Customer Segmentation with the BigPetStore Multinomial Model
In my recent posts, I described issues with BigPetStore’s product purchasing Markov model and described a multinomial model which seemed promising. To be useful, the product purchasing model needs to produce purchasing patterns that possess clear separations between groups and are amenable to analysis via common techniques in data science such as clustering. In this post, I’ll describe the result of such analyses on data generated by the multinomial model.
Experimental Setup
I created dry dog food products with 3 fields (brand, meat, grain) and 3 values per field for a total of 27 products. I created 3 sets of weights, one for each group of customers. For each group, I simulated 2700 customers, each with 10 product purchases.
For the clustering and PCA described below, I created a feature matrix with 8,100 samples (2,700 customers/group * 3 groups) and 27 features (one for each product). The elements represented the number of purchases of a particular product by a particular customer.
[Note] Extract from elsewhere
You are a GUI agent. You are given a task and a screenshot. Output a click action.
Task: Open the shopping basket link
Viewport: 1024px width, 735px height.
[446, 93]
Product Purchasing Distributions
First, I plotted the distribution of the purchasing counts for the products for each group:
Group 1 is clearly separated from Groups 0 and 2. Group 0 and 2 are similar but have some differences. Group 0 favors products 10 and 19, unlike Group 2. Group 2 favors products 0 and 2 while Group 1 does not.
K-Means Clustering
I clustered the resulting customer purchasing data using K-means as implemented in scikit-learn. I used the standard Euclidean distance (although cosine similarity would also be interesting). I analyzed the clustering results by sweeping over 1 to 9 clusters and computed the “inertia” for each cluster count. A plot of the cluster sizes versus the inertia shows that inertia plateaus at 3 clusters, corresponding to our 3 customer groups:
We get exactly the result we want!
Principal Component Analysis
I also analyzed the generated data with Principal Component Analysis (PCA). The explain variance ratios of the principal components indicate that 2 principal components explain the data relatively well:
When projected onto the Principal Components, we can see clear separation between the 3 groups:
Conclusion
The multinomial model generates data with clearly separable distributions. This is a huge win and improvement over the current BigPetStore Markov models and exactly the results we want to see.